**TASK INSTRUCTIONS**
So that nothing is lost, write out all the lines below exactly.
##############################
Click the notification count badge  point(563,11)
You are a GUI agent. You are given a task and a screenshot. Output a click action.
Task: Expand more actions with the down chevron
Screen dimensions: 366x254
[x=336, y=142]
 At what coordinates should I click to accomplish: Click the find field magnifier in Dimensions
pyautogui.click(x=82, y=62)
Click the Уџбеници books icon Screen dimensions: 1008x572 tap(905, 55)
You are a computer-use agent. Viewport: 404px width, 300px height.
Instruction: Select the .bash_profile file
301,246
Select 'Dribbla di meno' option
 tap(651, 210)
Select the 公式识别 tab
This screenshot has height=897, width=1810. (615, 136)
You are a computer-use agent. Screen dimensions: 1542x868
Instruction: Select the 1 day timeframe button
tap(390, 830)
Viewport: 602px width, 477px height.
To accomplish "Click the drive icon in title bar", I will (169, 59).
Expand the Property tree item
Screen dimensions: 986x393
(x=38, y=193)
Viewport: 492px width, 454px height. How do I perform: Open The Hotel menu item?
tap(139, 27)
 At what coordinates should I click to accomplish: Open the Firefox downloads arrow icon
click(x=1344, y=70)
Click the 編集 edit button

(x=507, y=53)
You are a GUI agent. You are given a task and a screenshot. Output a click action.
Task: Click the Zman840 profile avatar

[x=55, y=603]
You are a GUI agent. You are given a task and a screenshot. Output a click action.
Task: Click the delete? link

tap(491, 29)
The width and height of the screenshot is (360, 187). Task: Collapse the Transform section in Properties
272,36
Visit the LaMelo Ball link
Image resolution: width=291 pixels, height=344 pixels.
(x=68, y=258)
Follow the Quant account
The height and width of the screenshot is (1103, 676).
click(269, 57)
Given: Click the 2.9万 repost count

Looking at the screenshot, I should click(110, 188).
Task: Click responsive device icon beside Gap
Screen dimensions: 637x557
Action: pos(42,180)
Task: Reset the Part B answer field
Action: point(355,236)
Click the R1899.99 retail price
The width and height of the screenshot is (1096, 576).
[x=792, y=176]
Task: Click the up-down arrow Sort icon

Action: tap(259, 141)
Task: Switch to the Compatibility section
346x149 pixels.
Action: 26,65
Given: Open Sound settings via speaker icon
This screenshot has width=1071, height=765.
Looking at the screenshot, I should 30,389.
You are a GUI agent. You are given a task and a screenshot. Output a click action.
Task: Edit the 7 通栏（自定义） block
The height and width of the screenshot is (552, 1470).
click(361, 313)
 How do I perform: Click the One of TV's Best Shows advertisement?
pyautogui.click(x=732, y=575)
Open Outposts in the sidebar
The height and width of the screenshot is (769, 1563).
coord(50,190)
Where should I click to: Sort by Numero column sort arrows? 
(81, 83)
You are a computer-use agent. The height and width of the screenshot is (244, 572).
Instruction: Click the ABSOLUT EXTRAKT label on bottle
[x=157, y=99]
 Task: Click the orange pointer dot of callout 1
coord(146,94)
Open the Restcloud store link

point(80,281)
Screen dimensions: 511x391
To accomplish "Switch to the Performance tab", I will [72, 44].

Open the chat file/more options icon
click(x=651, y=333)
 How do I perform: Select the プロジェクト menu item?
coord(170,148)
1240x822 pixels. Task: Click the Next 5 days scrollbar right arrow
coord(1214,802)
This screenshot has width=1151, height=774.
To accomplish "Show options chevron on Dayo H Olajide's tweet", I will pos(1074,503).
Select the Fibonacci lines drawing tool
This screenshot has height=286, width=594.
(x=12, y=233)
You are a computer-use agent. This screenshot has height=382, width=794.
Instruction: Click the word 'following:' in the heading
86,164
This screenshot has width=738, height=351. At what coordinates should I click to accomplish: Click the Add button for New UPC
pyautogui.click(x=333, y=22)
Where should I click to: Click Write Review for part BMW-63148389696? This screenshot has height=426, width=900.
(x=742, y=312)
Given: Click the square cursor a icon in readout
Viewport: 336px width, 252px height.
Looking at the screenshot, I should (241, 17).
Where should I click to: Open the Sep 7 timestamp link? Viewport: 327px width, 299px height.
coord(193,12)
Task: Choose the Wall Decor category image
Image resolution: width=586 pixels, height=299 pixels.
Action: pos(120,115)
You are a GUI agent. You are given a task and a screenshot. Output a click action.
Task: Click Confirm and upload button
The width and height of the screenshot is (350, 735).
##############################
**TASK RESPONSE**
Click the notification count badge  point(563,11)
You are a GUI agent. You are given a task and a screenshot. Output a click action.
Task: Expand more actions with the down chevron
Screen dimensions: 366x254
[x=336, y=142]
 At what coordinates should I click to accomplish: Click the find field magnifier in Dimensions
pyautogui.click(x=82, y=62)
Click the Уџбеници books icon Screen dimensions: 1008x572 tap(905, 55)
You are a computer-use agent. Viewport: 404px width, 300px height.
Instruction: Select the .bash_profile file
301,246
Select 'Dribbla di meno' option
 tap(651, 210)
Select the 公式识别 tab
This screenshot has height=897, width=1810. (615, 136)
You are a computer-use agent. Screen dimensions: 1542x868
Instruction: Select the 1 day timeframe button
tap(390, 830)
Viewport: 602px width, 477px height.
To accomplish "Click the drive icon in title bar", I will (169, 59).
Expand the Property tree item
Screen dimensions: 986x393
(x=38, y=193)
Viewport: 492px width, 454px height. How do I perform: Open The Hotel menu item?
tap(139, 27)
 At what coordinates should I click to accomplish: Open the Firefox downloads arrow icon
click(x=1344, y=70)
Click the 編集 edit button

(x=507, y=53)
You are a GUI agent. You are given a task and a screenshot. Output a click action.
Task: Click the Zman840 profile avatar

[x=55, y=603]
You are a GUI agent. You are given a task and a screenshot. Output a click action.
Task: Click the delete? link

tap(491, 29)
The width and height of the screenshot is (360, 187). Task: Collapse the Transform section in Properties
272,36
Visit the LaMelo Ball link
Image resolution: width=291 pixels, height=344 pixels.
(x=68, y=258)
Follow the Quant account
The height and width of the screenshot is (1103, 676).
click(269, 57)
Given: Click the 2.9万 repost count

Looking at the screenshot, I should click(110, 188).
Task: Click responsive device icon beside Gap
Screen dimensions: 637x557
Action: pos(42,180)
Task: Reset the Part B answer field
Action: point(355,236)
Click the R1899.99 retail price
The width and height of the screenshot is (1096, 576).
[x=792, y=176]
Task: Click the up-down arrow Sort icon

Action: tap(259, 141)
Task: Switch to the Compatibility section
346x149 pixels.
Action: 26,65
Given: Open Sound settings via speaker icon
This screenshot has width=1071, height=765.
Looking at the screenshot, I should 30,389.
You are a GUI agent. You are given a task and a screenshot. Output a click action.
Task: Edit the 7 通栏（自定义） block
The height and width of the screenshot is (552, 1470).
click(361, 313)
 How do I perform: Click the One of TV's Best Shows advertisement?
pyautogui.click(x=732, y=575)
Open Outposts in the sidebar
The height and width of the screenshot is (769, 1563).
coord(50,190)
Where should I click to: Sort by Numero column sort arrows? 
(81, 83)
You are a computer-use agent. The height and width of the screenshot is (244, 572).
Instruction: Click the ABSOLUT EXTRAKT label on bottle
[x=157, y=99]
 Task: Click the orange pointer dot of callout 1
coord(146,94)
Open the Restcloud store link

point(80,281)
Screen dimensions: 511x391
To accomplish "Switch to the Performance tab", I will [72, 44].

Open the chat file/more options icon
click(x=651, y=333)
 How do I perform: Select the プロジェクト menu item?
coord(170,148)
1240x822 pixels. Task: Click the Next 5 days scrollbar right arrow
coord(1214,802)
This screenshot has width=1151, height=774.
To accomplish "Show options chevron on Dayo H Olajide's tweet", I will pos(1074,503).
Select the Fibonacci lines drawing tool
This screenshot has height=286, width=594.
(x=12, y=233)
You are a computer-use agent. This screenshot has height=382, width=794.
Instruction: Click the word 'following:' in the heading
86,164
This screenshot has width=738, height=351. At what coordinates should I click to accomplish: Click the Add button for New UPC
pyautogui.click(x=333, y=22)
Where should I click to: Click Write Review for part BMW-63148389696? This screenshot has height=426, width=900.
(x=742, y=312)
Given: Click the square cursor a icon in readout
Viewport: 336px width, 252px height.
Looking at the screenshot, I should (241, 17).
Where should I click to: Open the Sep 7 timestamp link? Viewport: 327px width, 299px height.
coord(193,12)
Task: Choose the Wall Decor category image
Image resolution: width=586 pixels, height=299 pixels.
Action: pos(120,115)
You are a GUI agent. You are given a task and a screenshot. Output a click action.
Task: Click Confirm and upload button
The width and height of the screenshot is (350, 735).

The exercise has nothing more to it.